Brief
Below are the entries; give again exactly the lines from the one mentioning "Genève (23, 2160)" through the one mentioning "By 100X100NET (82, 1464)", inclusive.

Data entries
......

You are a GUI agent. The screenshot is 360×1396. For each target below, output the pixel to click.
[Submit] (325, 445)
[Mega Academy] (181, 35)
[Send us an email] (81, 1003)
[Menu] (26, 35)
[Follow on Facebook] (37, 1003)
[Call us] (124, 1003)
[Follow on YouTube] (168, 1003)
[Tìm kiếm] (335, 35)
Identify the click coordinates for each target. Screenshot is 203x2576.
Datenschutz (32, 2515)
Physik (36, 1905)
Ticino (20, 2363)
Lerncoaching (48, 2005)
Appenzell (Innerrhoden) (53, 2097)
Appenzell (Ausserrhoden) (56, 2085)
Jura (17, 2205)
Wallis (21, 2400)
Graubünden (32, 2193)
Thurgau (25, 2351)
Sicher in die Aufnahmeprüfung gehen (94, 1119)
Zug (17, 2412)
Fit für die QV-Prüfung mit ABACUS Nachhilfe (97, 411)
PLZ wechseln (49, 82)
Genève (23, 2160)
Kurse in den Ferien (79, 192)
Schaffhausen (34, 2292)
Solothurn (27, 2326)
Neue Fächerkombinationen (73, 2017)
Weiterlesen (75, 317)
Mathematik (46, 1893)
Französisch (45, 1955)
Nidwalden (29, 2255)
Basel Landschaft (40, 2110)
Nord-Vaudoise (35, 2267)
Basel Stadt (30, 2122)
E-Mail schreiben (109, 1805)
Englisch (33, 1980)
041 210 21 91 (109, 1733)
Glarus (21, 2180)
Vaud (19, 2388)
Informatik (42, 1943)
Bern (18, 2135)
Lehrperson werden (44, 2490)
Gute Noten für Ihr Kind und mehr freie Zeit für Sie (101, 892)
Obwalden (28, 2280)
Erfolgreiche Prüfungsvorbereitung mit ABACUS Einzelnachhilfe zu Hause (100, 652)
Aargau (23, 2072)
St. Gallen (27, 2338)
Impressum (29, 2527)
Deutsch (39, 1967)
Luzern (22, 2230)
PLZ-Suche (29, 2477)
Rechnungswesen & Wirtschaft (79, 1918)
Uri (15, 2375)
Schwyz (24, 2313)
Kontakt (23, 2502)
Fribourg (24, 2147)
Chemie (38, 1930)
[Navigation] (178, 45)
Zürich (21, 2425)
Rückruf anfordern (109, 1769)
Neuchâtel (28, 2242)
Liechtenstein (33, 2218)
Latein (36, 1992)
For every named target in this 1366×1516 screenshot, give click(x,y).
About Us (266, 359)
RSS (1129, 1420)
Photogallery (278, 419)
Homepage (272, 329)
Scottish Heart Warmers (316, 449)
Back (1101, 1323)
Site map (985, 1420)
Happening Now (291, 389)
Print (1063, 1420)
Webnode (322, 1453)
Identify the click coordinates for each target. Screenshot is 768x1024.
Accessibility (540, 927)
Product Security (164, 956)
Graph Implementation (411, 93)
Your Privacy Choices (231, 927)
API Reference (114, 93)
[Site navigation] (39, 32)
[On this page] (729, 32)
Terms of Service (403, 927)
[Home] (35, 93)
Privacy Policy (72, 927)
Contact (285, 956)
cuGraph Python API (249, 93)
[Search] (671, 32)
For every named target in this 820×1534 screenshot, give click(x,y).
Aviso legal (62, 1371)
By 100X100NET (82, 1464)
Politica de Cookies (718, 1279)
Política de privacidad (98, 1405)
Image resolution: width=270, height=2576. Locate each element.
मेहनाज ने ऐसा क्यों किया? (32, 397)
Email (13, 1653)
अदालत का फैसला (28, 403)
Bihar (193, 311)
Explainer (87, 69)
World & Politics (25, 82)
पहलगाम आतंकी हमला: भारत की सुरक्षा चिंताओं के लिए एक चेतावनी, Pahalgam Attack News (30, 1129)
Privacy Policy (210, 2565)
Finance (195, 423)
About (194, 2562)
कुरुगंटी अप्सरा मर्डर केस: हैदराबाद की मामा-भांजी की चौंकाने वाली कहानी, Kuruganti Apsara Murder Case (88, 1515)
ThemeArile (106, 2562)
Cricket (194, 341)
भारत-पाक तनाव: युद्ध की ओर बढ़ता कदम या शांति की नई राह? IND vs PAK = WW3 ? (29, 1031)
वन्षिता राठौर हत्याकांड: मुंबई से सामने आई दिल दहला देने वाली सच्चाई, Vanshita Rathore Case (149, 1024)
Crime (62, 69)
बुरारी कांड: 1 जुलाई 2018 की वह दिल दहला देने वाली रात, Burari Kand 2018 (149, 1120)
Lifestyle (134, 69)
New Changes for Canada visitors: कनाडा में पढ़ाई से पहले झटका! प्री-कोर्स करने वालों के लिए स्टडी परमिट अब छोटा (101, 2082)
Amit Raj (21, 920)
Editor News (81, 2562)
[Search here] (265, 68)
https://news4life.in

......

Your solution
Genève (23, 2160)
Kurse in den Ferien (79, 192)
Schaffhausen (34, 2292)
Solothurn (27, 2326)
Neue Fächerkombinationen (73, 2017)
Weiterlesen (75, 317)
Mathematik (46, 1893)
Französisch (45, 1955)
Nidwalden (29, 2255)
Basel Landschaft (40, 2110)
Nord-Vaudoise (35, 2267)
Basel Stadt (30, 2122)
E-Mail schreiben (109, 1805)
Englisch (33, 1980)
041 210 21 91 (109, 1733)
Glarus (21, 2180)
Vaud (19, 2388)
Informatik (42, 1943)
Bern (18, 2135)
Lehrperson werden (44, 2490)
Gute Noten für Ihr Kind und mehr freie Zeit für Sie (101, 892)
Obwalden (28, 2280)
Erfolgreiche Prüfungsvorbereitung mit ABACUS Einzelnachhilfe zu Hause (100, 652)
Aargau (23, 2072)
St. Gallen (27, 2338)
Impressum (29, 2527)
Deutsch (39, 1967)
Luzern (22, 2230)
PLZ-Suche (29, 2477)
Rechnungswesen & Wirtschaft (79, 1918)
Uri (15, 2375)
Schwyz (24, 2313)
Kontakt (23, 2502)
Fribourg (24, 2147)
Chemie (38, 1930)
[Navigation] (178, 45)
Zürich (21, 2425)
Rückruf anfordern (109, 1769)
Neuchâtel (28, 2242)
Liechtenstein (33, 2218)
Latein (36, 1992)
For every named target in this 1366×1516 screenshot, give click(x,y).
About Us (266, 359)
RSS (1129, 1420)
Photogallery (278, 419)
Homepage (272, 329)
Scottish Heart Warmers (316, 449)
Back (1101, 1323)
Site map (985, 1420)
Happening Now (291, 389)
Print (1063, 1420)
Webnode (322, 1453)
Identify the click coordinates for each target. Screenshot is 768x1024.
Accessibility (540, 927)
Product Security (164, 956)
Graph Implementation (411, 93)
Your Privacy Choices (231, 927)
API Reference (114, 93)
[Site navigation] (39, 32)
[On this page] (729, 32)
Terms of Service (403, 927)
[Home] (35, 93)
Privacy Policy (72, 927)
Contact (285, 956)
cuGraph Python API (249, 93)
[Search] (671, 32)
For every named target in this 820×1534 screenshot, give click(x,y).
Aviso legal (62, 1371)
By 100X100NET (82, 1464)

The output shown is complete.